Dataset entries:
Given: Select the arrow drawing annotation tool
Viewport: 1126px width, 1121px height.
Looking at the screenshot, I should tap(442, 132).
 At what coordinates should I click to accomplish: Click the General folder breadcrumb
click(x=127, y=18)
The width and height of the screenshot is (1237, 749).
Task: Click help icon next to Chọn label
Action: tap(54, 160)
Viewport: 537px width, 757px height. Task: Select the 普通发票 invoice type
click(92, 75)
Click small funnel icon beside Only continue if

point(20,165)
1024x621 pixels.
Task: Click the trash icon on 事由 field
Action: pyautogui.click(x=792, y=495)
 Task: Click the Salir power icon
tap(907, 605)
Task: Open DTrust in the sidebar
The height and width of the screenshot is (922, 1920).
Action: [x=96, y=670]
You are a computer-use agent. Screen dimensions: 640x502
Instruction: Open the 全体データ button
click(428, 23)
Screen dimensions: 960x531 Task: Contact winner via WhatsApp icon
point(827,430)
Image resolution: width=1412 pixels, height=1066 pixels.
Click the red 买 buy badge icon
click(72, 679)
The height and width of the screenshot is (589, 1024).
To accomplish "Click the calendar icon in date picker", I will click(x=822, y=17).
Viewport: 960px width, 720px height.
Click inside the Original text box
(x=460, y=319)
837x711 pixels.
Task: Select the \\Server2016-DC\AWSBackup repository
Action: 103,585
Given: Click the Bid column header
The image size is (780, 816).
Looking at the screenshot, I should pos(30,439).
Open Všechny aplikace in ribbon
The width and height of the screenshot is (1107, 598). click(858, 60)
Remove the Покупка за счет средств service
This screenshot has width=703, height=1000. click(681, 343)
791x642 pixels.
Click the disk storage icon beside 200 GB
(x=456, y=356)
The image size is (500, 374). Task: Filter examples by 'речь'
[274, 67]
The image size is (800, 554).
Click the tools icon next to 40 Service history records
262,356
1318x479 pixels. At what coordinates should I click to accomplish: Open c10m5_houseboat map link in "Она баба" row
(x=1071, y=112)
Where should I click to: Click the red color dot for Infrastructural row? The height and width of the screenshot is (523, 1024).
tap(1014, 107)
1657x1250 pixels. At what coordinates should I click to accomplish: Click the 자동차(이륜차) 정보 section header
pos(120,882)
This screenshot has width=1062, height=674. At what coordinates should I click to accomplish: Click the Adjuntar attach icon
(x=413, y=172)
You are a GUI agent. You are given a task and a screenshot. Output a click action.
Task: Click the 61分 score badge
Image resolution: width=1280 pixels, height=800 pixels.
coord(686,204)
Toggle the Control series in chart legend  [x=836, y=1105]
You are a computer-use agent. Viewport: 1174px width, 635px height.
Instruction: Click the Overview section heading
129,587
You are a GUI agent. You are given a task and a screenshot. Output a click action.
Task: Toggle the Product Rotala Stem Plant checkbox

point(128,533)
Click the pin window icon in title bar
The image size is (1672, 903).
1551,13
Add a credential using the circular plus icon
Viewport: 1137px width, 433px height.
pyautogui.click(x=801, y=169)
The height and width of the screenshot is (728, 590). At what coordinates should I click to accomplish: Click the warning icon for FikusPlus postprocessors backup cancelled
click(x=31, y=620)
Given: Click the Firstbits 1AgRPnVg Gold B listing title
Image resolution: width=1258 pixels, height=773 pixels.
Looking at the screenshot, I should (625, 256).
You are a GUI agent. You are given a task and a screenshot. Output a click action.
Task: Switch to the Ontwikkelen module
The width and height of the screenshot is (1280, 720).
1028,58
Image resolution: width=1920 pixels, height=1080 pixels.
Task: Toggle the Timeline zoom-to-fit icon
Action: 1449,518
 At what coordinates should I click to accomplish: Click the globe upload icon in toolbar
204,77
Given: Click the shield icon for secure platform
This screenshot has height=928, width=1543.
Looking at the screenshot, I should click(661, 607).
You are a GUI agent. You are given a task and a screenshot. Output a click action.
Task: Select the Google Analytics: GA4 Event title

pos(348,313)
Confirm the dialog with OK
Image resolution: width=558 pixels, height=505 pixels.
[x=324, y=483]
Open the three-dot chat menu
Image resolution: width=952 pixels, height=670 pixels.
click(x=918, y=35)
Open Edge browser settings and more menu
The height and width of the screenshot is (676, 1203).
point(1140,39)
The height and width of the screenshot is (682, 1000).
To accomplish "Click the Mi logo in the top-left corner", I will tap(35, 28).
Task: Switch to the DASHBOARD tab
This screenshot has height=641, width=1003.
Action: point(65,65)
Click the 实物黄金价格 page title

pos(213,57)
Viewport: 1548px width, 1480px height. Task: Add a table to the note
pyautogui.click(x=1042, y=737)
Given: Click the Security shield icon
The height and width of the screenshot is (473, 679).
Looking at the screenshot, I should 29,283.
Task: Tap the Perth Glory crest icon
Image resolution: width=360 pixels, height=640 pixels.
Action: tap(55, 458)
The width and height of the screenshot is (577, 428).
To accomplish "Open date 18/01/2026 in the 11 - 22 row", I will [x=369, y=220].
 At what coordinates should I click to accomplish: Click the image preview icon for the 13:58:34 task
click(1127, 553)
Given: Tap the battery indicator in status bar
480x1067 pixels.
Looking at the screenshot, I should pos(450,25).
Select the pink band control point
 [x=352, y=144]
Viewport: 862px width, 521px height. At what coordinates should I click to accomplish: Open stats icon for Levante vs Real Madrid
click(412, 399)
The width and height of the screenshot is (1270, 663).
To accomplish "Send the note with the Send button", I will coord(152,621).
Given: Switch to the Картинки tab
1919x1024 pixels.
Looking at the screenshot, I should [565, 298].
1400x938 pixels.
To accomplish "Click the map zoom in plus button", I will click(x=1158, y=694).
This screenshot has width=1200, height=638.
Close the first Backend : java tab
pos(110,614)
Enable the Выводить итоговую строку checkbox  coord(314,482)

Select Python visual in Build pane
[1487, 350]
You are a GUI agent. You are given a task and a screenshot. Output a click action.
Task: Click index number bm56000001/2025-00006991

EXERCISE:
In full and without alteration, write out each record.

EXERCISE ANSWER:
Given: Select the arrow drawing annotation tool
Viewport: 1126px width, 1121px height.
Looking at the screenshot, I should tap(442, 132).
 At what coordinates should I click to accomplish: Click the General folder breadcrumb
click(x=127, y=18)
The width and height of the screenshot is (1237, 749).
Task: Click help icon next to Chọn label
Action: tap(54, 160)
Viewport: 537px width, 757px height. Task: Select the 普通发票 invoice type
click(92, 75)
Click small funnel icon beside Only continue if

point(20,165)
1024x621 pixels.
Task: Click the trash icon on 事由 field
Action: pyautogui.click(x=792, y=495)
 Task: Click the Salir power icon
tap(907, 605)
Task: Open DTrust in the sidebar
The height and width of the screenshot is (922, 1920).
Action: [x=96, y=670]
You are a computer-use agent. Screen dimensions: 640x502
Instruction: Open the 全体データ button
click(428, 23)
Screen dimensions: 960x531 Task: Contact winner via WhatsApp icon
point(827,430)
Image resolution: width=1412 pixels, height=1066 pixels.
Click the red 买 buy badge icon
click(72, 679)
The height and width of the screenshot is (589, 1024).
To accomplish "Click the calendar icon in date picker", I will click(x=822, y=17).
Viewport: 960px width, 720px height.
Click inside the Original text box
(x=460, y=319)
837x711 pixels.
Task: Select the \\Server2016-DC\AWSBackup repository
Action: 103,585
Given: Click the Bid column header
The image size is (780, 816).
Looking at the screenshot, I should pos(30,439).
Open Všechny aplikace in ribbon
The width and height of the screenshot is (1107, 598). click(858, 60)
Remove the Покупка за счет средств service
This screenshot has width=703, height=1000. click(681, 343)
791x642 pixels.
Click the disk storage icon beside 200 GB
(x=456, y=356)
The image size is (500, 374). Task: Filter examples by 'речь'
[274, 67]
The image size is (800, 554).
Click the tools icon next to 40 Service history records
262,356
1318x479 pixels. At what coordinates should I click to accomplish: Open c10m5_houseboat map link in "Она баба" row
(x=1071, y=112)
Where should I click to: Click the red color dot for Infrastructural row? The height and width of the screenshot is (523, 1024).
tap(1014, 107)
1657x1250 pixels. At what coordinates should I click to accomplish: Click the 자동차(이륜차) 정보 section header
pos(120,882)
This screenshot has width=1062, height=674. At what coordinates should I click to accomplish: Click the Adjuntar attach icon
(x=413, y=172)
You are a GUI agent. You are given a task and a screenshot. Output a click action.
Task: Click the 61分 score badge
Image resolution: width=1280 pixels, height=800 pixels.
coord(686,204)
Toggle the Control series in chart legend  [x=836, y=1105]
You are a computer-use agent. Viewport: 1174px width, 635px height.
Instruction: Click the Overview section heading
129,587
You are a GUI agent. You are given a task and a screenshot. Output a click action.
Task: Toggle the Product Rotala Stem Plant checkbox

point(128,533)
Click the pin window icon in title bar
The image size is (1672, 903).
1551,13
Add a credential using the circular plus icon
Viewport: 1137px width, 433px height.
pyautogui.click(x=801, y=169)
The height and width of the screenshot is (728, 590). At what coordinates should I click to accomplish: Click the warning icon for FikusPlus postprocessors backup cancelled
click(x=31, y=620)
Given: Click the Firstbits 1AgRPnVg Gold B listing title
Image resolution: width=1258 pixels, height=773 pixels.
Looking at the screenshot, I should (625, 256).
You are a GUI agent. You are given a task and a screenshot. Output a click action.
Task: Switch to the Ontwikkelen module
The width and height of the screenshot is (1280, 720).
1028,58
Image resolution: width=1920 pixels, height=1080 pixels.
Task: Toggle the Timeline zoom-to-fit icon
Action: 1449,518
 At what coordinates should I click to accomplish: Click the globe upload icon in toolbar
204,77
Given: Click the shield icon for secure platform
This screenshot has height=928, width=1543.
Looking at the screenshot, I should click(661, 607).
You are a GUI agent. You are given a task and a screenshot. Output a click action.
Task: Select the Google Analytics: GA4 Event title

pos(348,313)
Confirm the dialog with OK
Image resolution: width=558 pixels, height=505 pixels.
[x=324, y=483]
Open the three-dot chat menu
Image resolution: width=952 pixels, height=670 pixels.
click(x=918, y=35)
Open Edge browser settings and more menu
The height and width of the screenshot is (676, 1203).
point(1140,39)
The height and width of the screenshot is (682, 1000).
To accomplish "Click the Mi logo in the top-left corner", I will tap(35, 28).
Task: Switch to the DASHBOARD tab
This screenshot has height=641, width=1003.
Action: point(65,65)
Click the 实物黄金价格 page title

pos(213,57)
Viewport: 1548px width, 1480px height. Task: Add a table to the note
pyautogui.click(x=1042, y=737)
Given: Click the Security shield icon
The height and width of the screenshot is (473, 679).
Looking at the screenshot, I should 29,283.
Task: Tap the Perth Glory crest icon
Image resolution: width=360 pixels, height=640 pixels.
Action: tap(55, 458)
The width and height of the screenshot is (577, 428).
To accomplish "Open date 18/01/2026 in the 11 - 22 row", I will [x=369, y=220].
 At what coordinates should I click to accomplish: Click the image preview icon for the 13:58:34 task
click(1127, 553)
Given: Tap the battery indicator in status bar
480x1067 pixels.
Looking at the screenshot, I should pos(450,25).
Select the pink band control point
 [x=352, y=144]
Viewport: 862px width, 521px height. At what coordinates should I click to accomplish: Open stats icon for Levante vs Real Madrid
click(412, 399)
The width and height of the screenshot is (1270, 663).
To accomplish "Send the note with the Send button", I will coord(152,621).
Given: Switch to the Картинки tab
1919x1024 pixels.
Looking at the screenshot, I should [565, 298].
1400x938 pixels.
To accomplish "Click the map zoom in plus button", I will click(x=1158, y=694).
This screenshot has width=1200, height=638.
Close the first Backend : java tab
pos(110,614)
Enable the Выводить итоговую строку checkbox  coord(314,482)

Select Python visual in Build pane
[1487, 350]
You are a GUI agent. You are given a task and a screenshot. Output a click action.
Task: Click index number bm56000001/2025-00006991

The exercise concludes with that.